** Opening Task data block **

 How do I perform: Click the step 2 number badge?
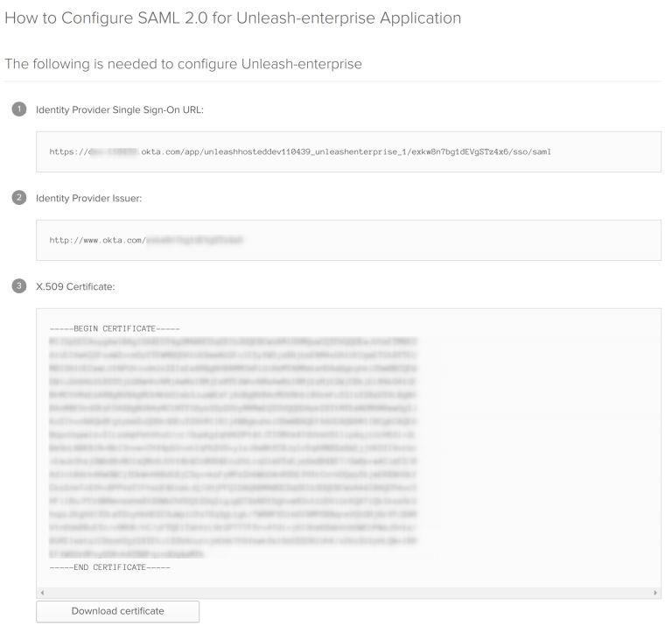pyautogui.click(x=19, y=198)
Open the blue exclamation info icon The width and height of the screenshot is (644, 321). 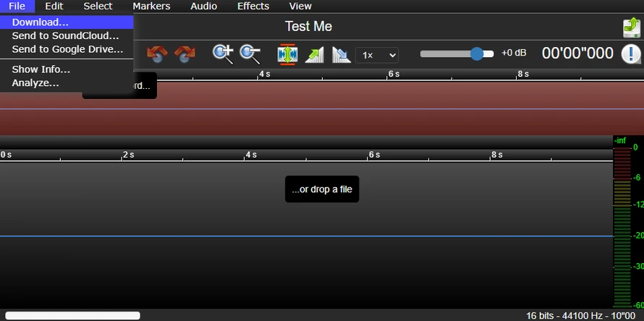(x=631, y=54)
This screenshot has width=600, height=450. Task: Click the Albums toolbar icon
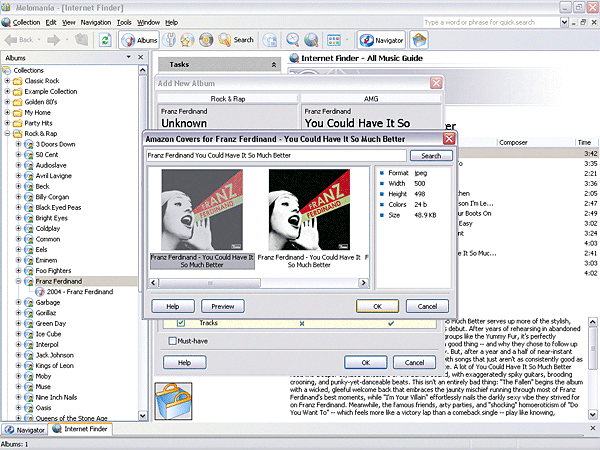137,40
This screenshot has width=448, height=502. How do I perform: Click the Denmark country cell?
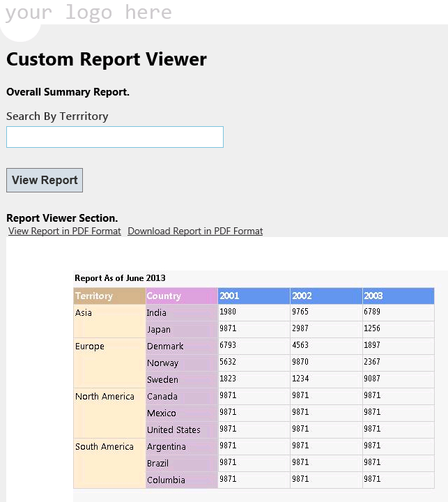[x=181, y=346]
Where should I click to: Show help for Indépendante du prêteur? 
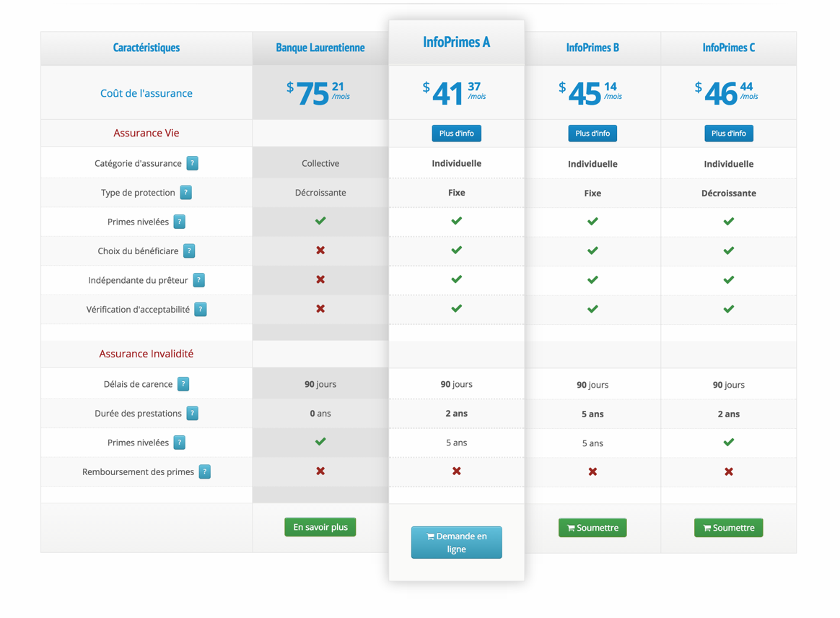click(198, 280)
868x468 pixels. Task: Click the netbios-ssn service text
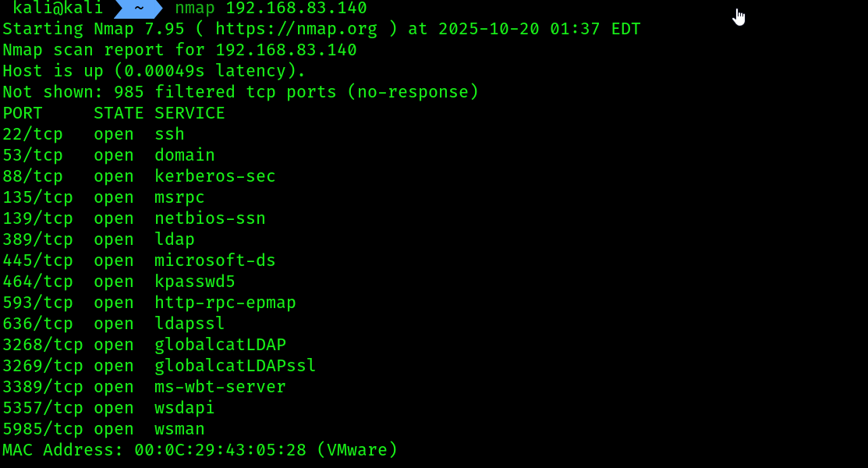click(x=210, y=218)
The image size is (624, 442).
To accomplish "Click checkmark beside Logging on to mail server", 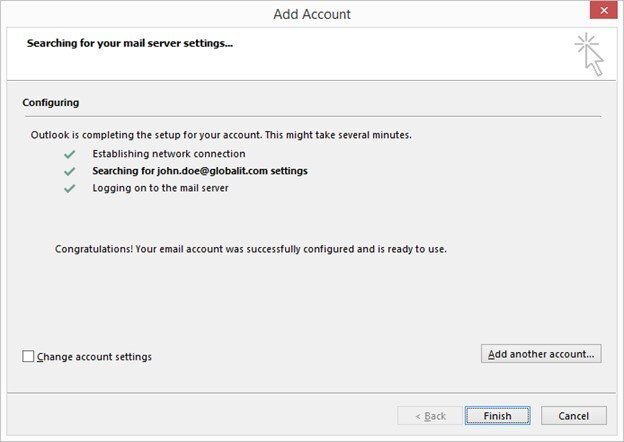I will coord(69,188).
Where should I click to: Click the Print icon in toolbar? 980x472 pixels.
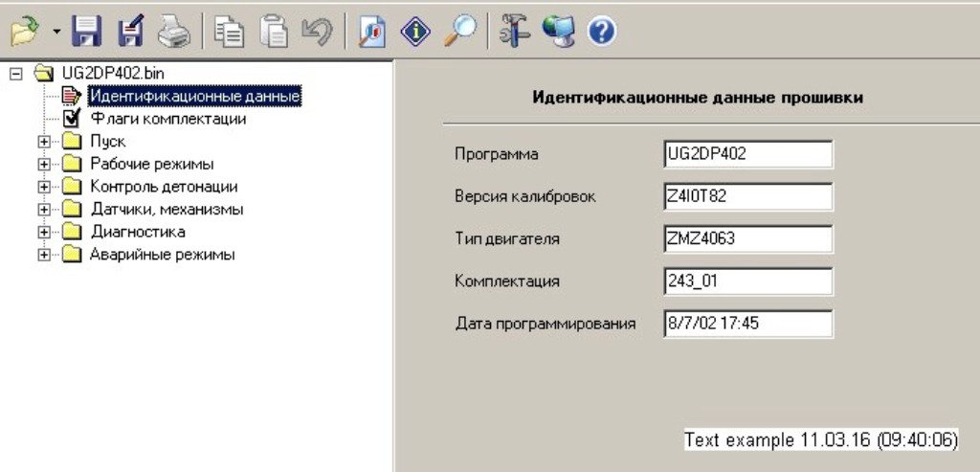[x=173, y=32]
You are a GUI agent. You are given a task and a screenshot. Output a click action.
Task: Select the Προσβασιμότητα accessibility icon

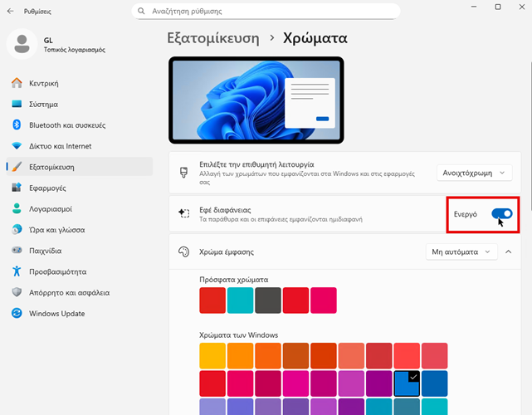(17, 271)
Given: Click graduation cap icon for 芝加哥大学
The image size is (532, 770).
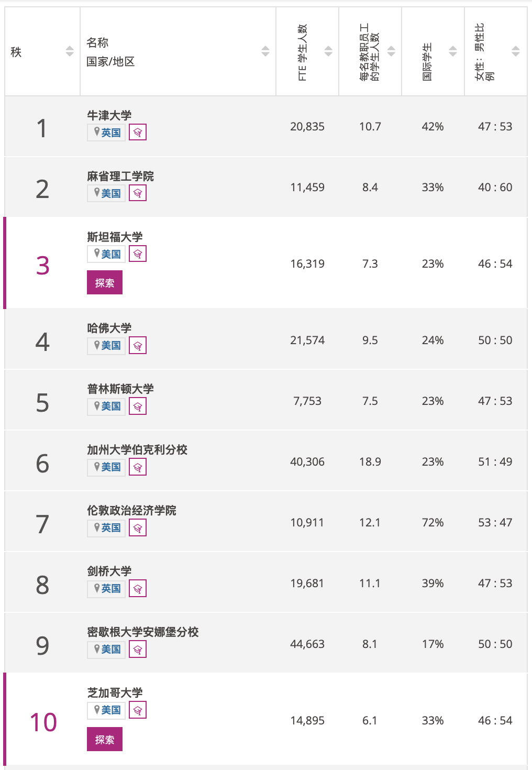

** Closing Task data block **

## How to complete this task
Take the line that holds "Task: Select the" as the start and the last line of the data as the end. Copy only those lines exactly, both ends included, except the pictures.

## Solution to this problem
Task: Select the Προσβασιμότητα accessibility icon

(17, 271)
Given: Click graduation cap icon for 芝加哥大学
The image size is (532, 770).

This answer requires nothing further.